Elements of a Graphics File

As mentioned in the Preface, different file format specifications use different terminology. In fact, it's possible that not a single term has a common meaning across all of the file formats mentioned in this book. This is certainly true for terms referring to the way data is stored in a file--terms such as field, tag, block, and packet. In fact, a specification will sometimes provide a definition for one of these terms and then abandon it in favor of a more descriptive one, such as a chunk, sequence, or record.

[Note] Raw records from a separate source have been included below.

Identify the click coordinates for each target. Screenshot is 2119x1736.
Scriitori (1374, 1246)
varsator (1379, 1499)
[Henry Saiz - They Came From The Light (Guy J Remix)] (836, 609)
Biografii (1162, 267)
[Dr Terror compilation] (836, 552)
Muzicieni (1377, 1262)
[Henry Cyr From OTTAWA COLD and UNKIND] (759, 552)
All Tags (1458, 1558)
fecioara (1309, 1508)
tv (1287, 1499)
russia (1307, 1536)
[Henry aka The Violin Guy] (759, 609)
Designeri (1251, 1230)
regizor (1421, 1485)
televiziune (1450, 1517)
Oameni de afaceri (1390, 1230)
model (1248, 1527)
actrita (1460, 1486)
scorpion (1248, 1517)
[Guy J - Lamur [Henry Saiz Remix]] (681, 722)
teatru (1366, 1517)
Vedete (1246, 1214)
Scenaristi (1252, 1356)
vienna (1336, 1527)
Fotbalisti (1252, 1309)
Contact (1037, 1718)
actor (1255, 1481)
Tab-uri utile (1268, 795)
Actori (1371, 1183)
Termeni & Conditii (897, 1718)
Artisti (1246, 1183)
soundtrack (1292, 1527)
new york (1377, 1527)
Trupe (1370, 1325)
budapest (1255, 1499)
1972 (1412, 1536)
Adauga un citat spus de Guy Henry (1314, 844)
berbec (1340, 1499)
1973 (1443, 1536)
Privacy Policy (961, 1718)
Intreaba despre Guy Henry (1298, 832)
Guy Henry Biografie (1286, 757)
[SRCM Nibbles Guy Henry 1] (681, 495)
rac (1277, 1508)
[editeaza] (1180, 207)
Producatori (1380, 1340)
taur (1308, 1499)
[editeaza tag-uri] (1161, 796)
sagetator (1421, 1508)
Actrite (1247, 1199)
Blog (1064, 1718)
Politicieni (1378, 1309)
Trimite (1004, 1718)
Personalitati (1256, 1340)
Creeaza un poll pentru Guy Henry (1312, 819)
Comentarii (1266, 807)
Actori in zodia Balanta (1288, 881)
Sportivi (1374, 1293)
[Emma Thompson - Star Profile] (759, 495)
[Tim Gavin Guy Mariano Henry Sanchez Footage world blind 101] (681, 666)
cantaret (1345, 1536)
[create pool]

For purposes of discussion in this book, we will consider a graphics file to be composed of a sequence of data and data structures, called file elements or data elements. These are divided into three categories: fields, tags, and streams.

Fields

A field is a data structure that is a fixed size in a graphics file. A fixed field has not only a fixed size but a fixed position within the file. The location of a field is communicated by specifying either an absolute offset from a landmark in a file, such as the file's beginning or end, or a relative offset from some other data. The size of a field either is stated in the format specification or can be inferred from other information.

Streams

Fields and tags are an aid to random access; they're designed to help a program quickly access a data item known in advance. Once a position in a file is known, a program can access the position directly without having to read intervening data. A file that organizes data as a stream, on the other hand, lacks the structure of one organized into fields and tags and must be read sequentially. For our purposes, we will consider a stream to be made up of packets, which can vary in size, are sub-elements of the stream, and are meaningful to the program reading the file. Although the beginning and end of the stream may be known and specified, the location of packets other than the first usually is not, at least prior to the time of reading.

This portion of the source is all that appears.